Keratosis patches are frequently found on areas of skin exposed to the sun. Common areas affected by solar keratosis include the
Face, Neck, Lips, Ears, Forearms, Scalp and the Back of hands
Although solar keratosis and actinic keratosis lesions are not usually serious – a small proportion of them can develop into skin cancer. We recommend booking a consultation with Dr Anna Hemming if you are concerned about a skin lesion or think you may have solar keratosis or actinic keratosis. Dr Hemming can diagnose and treat these lesions in a single appointment. Multiple lesions of Actinic Keratoses can be treated at the same time.
Actinic keratoses, also known as solar keratoses, are areas of sun-damaged skin that typically develop after prolonged exposure to ultraviolet (UV) light. The term “actinic” or “solar” means caused by sunlight, while “keratosis” refers to thickened skin. These lesions often feel rough or scaly, like dry patches and are commonly pink but can also be skin-coloured or red. You may notice a change in skin texture before any visible discolouration. Common causes include sunbathing, use of sunbeds, outdoor work and living in sunny climates.
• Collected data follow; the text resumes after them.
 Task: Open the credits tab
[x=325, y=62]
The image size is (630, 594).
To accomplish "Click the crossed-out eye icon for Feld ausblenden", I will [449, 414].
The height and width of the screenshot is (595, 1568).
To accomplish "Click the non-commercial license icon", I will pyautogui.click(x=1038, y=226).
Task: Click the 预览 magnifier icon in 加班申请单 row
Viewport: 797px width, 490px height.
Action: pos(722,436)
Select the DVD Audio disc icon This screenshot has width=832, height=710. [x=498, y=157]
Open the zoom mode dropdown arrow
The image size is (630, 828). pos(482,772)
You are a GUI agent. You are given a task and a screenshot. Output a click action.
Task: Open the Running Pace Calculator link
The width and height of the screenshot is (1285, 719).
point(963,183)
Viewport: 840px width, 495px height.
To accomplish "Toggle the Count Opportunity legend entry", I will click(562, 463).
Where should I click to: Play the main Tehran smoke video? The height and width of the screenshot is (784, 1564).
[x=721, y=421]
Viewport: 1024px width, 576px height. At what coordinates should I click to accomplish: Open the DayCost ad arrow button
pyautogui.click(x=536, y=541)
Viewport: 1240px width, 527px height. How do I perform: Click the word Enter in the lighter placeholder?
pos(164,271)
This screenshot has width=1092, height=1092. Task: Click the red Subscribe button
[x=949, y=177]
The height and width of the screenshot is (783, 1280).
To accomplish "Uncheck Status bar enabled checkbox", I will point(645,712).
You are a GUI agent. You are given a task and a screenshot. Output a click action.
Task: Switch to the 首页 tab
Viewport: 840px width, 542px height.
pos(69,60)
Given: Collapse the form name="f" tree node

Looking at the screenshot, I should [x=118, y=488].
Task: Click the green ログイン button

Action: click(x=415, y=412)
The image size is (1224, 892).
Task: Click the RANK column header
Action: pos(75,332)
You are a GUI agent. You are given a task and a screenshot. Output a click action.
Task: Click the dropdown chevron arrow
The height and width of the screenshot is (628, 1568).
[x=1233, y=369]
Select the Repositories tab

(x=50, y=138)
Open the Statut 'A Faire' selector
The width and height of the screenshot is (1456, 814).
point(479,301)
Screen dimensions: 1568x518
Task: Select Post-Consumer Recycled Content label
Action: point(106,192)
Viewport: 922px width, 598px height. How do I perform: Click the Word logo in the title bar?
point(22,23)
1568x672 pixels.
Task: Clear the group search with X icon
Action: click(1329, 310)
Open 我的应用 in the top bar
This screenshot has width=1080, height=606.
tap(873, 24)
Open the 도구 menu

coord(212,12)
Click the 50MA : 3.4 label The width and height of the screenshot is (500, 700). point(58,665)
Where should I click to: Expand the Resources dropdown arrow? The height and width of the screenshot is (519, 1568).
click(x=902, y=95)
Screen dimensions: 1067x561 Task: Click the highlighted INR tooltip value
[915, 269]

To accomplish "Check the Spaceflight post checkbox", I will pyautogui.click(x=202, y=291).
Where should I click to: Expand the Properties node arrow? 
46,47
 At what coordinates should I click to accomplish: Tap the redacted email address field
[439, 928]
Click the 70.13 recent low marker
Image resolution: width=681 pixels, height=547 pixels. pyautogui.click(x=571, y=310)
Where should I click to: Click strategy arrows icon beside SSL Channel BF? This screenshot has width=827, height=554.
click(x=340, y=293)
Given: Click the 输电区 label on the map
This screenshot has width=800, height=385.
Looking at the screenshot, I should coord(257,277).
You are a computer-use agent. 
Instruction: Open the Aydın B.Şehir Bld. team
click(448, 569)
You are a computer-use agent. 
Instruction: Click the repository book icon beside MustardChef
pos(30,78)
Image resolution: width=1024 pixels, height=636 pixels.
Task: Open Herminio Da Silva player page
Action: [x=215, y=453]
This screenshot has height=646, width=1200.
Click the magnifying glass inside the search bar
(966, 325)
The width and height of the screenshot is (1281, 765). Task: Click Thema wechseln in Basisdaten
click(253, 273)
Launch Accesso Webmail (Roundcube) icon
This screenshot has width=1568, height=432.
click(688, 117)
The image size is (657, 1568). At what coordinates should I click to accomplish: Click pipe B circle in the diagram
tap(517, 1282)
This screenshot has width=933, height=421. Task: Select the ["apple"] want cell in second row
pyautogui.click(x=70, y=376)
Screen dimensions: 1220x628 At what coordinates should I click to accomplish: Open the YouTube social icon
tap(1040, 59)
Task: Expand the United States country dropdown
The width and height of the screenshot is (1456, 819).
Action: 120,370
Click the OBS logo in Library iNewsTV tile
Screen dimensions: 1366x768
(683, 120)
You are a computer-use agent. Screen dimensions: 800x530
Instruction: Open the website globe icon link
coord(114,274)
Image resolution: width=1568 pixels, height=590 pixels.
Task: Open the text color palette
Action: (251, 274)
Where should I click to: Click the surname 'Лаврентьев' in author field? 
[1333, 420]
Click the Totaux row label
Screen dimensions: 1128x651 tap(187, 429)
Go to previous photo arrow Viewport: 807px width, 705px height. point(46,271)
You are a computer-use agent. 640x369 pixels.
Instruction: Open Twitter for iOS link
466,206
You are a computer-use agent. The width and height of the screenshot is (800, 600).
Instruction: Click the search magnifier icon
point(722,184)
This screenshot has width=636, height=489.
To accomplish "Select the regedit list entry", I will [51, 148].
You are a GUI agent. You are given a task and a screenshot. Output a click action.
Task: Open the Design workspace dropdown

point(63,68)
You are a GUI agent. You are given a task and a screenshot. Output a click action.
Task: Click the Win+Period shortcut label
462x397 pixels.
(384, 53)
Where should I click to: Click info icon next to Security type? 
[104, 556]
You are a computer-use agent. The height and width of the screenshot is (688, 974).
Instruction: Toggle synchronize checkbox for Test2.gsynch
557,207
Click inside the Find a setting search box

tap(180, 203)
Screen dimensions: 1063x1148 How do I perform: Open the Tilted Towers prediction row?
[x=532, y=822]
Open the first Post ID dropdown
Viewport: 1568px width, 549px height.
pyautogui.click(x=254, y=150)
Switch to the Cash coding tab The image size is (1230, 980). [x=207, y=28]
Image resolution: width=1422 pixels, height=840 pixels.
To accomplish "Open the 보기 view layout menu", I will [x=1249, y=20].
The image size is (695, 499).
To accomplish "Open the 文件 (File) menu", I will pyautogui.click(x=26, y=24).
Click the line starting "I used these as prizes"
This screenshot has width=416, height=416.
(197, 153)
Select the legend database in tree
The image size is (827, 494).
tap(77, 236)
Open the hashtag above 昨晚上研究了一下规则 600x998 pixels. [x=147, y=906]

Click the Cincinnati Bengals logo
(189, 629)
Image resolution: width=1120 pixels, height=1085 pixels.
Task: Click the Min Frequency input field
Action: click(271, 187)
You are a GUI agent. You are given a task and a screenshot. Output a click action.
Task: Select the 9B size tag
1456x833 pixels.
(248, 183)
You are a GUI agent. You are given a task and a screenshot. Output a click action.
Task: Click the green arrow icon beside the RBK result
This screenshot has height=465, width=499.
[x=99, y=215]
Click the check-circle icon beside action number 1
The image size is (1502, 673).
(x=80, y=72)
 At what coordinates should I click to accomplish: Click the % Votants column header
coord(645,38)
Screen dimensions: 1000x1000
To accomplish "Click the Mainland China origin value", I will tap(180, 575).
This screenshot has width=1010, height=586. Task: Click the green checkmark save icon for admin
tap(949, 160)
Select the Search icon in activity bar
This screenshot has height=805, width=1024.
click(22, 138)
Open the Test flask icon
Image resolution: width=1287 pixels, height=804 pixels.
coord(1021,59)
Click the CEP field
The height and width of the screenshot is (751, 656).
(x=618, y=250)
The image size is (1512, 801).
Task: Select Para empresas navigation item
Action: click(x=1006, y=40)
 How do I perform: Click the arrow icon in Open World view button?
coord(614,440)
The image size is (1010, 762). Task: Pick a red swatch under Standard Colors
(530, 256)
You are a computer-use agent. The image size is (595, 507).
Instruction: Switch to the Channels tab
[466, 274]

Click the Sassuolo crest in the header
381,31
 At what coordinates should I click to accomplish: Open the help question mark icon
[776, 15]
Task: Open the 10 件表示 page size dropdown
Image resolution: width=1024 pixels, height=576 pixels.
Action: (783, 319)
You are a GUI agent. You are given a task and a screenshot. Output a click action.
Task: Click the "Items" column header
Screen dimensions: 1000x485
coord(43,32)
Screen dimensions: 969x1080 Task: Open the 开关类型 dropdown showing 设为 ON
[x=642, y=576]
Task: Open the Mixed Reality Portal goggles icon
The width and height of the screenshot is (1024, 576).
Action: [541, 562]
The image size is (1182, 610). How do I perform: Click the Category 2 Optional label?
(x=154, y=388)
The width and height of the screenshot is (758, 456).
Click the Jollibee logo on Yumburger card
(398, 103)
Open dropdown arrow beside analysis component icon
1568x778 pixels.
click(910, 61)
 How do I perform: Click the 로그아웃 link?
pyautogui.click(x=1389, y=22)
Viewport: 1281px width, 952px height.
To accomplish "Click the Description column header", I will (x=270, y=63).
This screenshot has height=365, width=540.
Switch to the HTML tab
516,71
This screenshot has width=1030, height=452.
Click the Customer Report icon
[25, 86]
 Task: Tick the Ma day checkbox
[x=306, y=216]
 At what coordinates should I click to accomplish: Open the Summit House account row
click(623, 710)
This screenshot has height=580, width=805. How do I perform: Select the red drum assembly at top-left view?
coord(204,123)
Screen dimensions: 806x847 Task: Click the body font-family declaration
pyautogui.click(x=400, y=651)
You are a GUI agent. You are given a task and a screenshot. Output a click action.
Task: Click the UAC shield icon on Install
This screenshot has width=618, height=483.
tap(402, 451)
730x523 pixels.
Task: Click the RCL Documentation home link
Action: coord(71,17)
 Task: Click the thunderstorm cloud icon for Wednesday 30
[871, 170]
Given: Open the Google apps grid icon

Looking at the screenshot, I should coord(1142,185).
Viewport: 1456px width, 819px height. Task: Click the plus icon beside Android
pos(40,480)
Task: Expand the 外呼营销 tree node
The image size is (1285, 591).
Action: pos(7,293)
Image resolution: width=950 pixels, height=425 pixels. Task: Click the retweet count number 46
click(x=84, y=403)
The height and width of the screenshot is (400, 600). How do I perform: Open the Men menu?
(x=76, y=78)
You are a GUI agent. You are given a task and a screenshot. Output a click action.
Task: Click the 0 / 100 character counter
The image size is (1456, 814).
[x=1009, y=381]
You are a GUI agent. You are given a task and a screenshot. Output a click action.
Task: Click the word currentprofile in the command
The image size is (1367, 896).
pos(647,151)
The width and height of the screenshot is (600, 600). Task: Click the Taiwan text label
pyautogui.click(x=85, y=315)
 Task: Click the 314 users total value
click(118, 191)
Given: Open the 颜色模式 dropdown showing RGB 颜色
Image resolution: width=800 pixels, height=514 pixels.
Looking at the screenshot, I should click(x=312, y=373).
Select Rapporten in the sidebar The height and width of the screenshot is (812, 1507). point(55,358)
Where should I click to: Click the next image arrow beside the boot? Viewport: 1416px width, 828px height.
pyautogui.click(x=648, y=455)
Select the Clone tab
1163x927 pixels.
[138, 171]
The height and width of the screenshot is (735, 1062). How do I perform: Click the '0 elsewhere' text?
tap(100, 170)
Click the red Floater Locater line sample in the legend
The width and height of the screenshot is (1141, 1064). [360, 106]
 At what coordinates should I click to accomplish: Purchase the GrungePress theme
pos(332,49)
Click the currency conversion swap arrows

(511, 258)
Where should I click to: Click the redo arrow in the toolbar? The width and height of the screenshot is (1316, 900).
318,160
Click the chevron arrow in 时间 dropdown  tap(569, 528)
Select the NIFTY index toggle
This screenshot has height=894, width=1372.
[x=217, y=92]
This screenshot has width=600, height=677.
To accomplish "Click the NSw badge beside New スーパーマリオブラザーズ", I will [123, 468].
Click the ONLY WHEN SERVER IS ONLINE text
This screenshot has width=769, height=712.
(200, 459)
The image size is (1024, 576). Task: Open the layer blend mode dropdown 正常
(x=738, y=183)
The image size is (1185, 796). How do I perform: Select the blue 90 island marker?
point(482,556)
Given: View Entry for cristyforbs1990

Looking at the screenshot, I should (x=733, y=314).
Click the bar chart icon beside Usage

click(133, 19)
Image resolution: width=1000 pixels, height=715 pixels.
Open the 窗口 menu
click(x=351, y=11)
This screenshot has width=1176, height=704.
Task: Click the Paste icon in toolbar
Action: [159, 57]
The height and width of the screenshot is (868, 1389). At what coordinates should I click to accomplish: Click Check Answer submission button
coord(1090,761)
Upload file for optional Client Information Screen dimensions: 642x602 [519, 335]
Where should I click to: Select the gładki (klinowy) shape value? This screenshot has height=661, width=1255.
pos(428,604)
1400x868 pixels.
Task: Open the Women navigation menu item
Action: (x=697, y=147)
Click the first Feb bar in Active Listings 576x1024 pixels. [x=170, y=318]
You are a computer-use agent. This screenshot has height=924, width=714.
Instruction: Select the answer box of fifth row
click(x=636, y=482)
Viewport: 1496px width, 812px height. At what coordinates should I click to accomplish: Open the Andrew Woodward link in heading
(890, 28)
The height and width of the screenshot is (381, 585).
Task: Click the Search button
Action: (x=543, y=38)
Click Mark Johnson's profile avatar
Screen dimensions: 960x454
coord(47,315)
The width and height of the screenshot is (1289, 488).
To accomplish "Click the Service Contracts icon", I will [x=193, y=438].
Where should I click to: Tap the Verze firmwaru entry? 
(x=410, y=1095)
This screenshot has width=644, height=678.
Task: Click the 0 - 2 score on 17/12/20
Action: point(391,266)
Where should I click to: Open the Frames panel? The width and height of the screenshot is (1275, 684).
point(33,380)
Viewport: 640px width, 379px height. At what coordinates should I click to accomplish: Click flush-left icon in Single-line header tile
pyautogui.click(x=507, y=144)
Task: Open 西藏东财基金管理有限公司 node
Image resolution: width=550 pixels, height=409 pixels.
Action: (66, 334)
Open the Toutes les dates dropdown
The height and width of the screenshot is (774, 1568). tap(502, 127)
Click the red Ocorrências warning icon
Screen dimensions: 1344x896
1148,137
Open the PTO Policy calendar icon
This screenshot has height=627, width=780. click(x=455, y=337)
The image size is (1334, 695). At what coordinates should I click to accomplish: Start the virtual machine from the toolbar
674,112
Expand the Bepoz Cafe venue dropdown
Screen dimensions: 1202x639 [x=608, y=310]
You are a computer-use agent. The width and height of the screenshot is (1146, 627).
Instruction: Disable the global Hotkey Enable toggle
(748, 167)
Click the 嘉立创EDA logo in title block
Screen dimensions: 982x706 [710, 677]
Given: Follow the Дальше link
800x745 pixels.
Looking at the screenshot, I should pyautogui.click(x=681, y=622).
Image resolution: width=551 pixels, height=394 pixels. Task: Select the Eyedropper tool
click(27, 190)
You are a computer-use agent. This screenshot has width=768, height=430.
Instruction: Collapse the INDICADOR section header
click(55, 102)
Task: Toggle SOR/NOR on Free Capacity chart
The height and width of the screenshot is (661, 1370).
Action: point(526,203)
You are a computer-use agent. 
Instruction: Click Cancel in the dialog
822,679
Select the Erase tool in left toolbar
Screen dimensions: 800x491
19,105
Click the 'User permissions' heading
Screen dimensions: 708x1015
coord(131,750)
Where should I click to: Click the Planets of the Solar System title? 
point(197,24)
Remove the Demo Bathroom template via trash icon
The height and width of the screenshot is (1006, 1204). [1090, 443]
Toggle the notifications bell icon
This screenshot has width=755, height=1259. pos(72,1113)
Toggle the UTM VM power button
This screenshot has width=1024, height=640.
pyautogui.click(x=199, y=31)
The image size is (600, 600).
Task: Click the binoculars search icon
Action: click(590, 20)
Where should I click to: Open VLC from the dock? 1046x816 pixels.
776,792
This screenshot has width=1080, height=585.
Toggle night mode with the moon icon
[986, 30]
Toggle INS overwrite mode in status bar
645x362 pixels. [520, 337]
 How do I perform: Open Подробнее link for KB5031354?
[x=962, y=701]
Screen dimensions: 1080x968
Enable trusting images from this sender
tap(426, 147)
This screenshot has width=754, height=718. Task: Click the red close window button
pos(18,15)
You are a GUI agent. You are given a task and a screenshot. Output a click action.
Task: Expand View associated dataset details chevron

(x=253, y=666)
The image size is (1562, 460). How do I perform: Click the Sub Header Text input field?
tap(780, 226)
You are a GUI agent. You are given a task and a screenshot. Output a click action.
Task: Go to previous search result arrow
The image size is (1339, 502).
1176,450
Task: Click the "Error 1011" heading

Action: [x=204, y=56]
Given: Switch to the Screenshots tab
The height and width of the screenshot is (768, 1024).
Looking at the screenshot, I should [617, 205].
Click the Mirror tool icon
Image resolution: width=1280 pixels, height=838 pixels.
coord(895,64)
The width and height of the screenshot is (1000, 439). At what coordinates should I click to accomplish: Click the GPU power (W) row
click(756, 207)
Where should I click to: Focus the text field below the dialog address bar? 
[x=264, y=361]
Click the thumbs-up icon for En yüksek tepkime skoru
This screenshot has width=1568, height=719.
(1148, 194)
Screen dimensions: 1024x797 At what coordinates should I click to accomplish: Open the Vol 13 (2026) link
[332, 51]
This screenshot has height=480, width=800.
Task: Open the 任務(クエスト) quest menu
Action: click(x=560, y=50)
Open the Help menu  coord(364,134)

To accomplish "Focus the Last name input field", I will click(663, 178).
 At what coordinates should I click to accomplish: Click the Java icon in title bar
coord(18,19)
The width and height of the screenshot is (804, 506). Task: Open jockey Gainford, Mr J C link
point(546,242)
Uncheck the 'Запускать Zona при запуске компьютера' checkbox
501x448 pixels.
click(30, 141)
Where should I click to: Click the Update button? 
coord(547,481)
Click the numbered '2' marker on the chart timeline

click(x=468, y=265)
Actinic keratoses most often develop on parts of the body that receive frequent sun exposure. These include the face, ears, scalp (particularly in balding individuals), lips, forearms and the backs of the hands. Because these areas are exposed to sunlight over long periods, they are more prone to developing these lesions.
At Thames Skin Clinic, actinic keratosis is diagnosed through a thorough skin examination by Dr Anna Hemming, focusing on sun-exposed areas. She assesses for rough, scaly patches, which are typically pink, red or skin-toned and can confirm the diagnosis. In many cases, treatment can be offered during the same appointment, with multiple lesions treated together when needed.